The film is essentially a legal drama about the little guy taking on big oil but with an emotional core to it, mainly provided by the supreme performances of the three aforementioned legends. The California oil and farmland scenery are stunning and Edward James Olmos, working from behind the camera as the director as well as in front of it as star, provides some real visual highlights to Robert McEveety’s words. I found the interrogation of Gigi by Big Boss and two board members back in Houston to be a little bit 1940’s overacting for my taste and the computerised graphic cutaways of the radiation moving through the water were not well made, certainly not needed and on occasion broke up tension in the film where you wouldn’t want the interruption, but here I am probably being a little picky about a film that I thoroughly enjoyed. The story was familiar and yet fresh, the pacing of the farm and courtroom scenes was perfect, adding intrigue when required and softening when needed, but what really impresses in The Devil Has a Name is the casting. Aside from the three luminaries I have already gushed over there is strength right down the cast. Kate Bosworth is suitably psychotic as the matriarch spurned, Hayley Joel Osment is a bundle of drug fuelled energy that delights as much as he sickens, and Pablo Schreiber is suitably menacing throughout.
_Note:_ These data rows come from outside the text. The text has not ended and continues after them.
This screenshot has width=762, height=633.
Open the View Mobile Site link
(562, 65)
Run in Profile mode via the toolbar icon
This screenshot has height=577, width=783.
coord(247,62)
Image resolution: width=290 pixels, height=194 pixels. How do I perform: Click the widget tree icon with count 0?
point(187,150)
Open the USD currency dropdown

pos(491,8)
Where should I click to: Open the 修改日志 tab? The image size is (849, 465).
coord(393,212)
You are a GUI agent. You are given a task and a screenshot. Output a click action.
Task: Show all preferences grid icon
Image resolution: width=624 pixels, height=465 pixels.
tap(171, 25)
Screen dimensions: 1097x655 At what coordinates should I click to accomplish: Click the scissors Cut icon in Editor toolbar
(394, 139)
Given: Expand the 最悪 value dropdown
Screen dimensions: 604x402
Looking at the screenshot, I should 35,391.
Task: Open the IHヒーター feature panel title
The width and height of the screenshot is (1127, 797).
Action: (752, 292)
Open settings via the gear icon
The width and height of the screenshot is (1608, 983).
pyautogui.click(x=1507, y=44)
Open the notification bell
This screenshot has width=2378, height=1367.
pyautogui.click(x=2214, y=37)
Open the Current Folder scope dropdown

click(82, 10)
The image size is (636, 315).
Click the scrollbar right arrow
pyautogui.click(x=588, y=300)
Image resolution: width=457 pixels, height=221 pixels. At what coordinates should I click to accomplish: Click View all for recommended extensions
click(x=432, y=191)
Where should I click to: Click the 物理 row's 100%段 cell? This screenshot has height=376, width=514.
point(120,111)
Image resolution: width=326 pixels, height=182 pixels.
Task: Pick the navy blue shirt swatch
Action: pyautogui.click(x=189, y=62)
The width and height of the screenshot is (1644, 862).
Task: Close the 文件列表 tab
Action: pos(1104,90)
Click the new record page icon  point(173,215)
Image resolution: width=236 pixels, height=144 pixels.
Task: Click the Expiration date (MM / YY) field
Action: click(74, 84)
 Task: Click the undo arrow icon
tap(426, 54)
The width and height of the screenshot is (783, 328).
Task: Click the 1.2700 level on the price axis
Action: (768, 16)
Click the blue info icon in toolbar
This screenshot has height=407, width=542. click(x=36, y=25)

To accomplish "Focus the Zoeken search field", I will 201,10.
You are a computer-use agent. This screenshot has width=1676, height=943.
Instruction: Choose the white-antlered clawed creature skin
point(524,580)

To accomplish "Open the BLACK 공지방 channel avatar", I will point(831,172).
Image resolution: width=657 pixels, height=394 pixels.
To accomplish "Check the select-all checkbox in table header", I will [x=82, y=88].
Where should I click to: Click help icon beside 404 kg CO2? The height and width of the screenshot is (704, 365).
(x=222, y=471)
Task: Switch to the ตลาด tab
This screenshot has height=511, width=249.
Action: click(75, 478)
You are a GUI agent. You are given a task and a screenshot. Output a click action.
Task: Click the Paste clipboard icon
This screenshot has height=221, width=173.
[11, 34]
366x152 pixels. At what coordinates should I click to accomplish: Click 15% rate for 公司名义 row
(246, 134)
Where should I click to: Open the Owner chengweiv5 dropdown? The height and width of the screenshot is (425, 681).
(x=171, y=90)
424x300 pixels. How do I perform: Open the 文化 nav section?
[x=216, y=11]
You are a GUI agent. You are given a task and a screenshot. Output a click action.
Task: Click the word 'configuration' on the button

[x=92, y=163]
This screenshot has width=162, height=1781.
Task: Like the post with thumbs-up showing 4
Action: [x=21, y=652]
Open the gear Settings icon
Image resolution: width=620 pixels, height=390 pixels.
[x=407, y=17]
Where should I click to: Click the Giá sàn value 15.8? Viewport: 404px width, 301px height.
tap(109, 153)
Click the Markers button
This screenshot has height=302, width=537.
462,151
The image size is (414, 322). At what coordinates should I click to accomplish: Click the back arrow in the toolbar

Real life David vs Goliath stories don’t always transpose to screen well, nearly all the stories, as here, end in settlement with both sides claiming a victory and courtrooms are rarely full of entertainment or drama in real life but there is such a clarity of purpose to the narrative in this film that you find yourself gripped and really want to Fred to win in the end despite maybe not thinking he deserves it throughout the film and that is some great writing performed in a spectacular fashion. The Devil Has a Name is not a film for everybody and I get that, I am pleased by stories like this and love the complexities of a court case but know that is not everyone’s cup of tea, but if you are like me in your tastes there will not be many better ways to spend your time.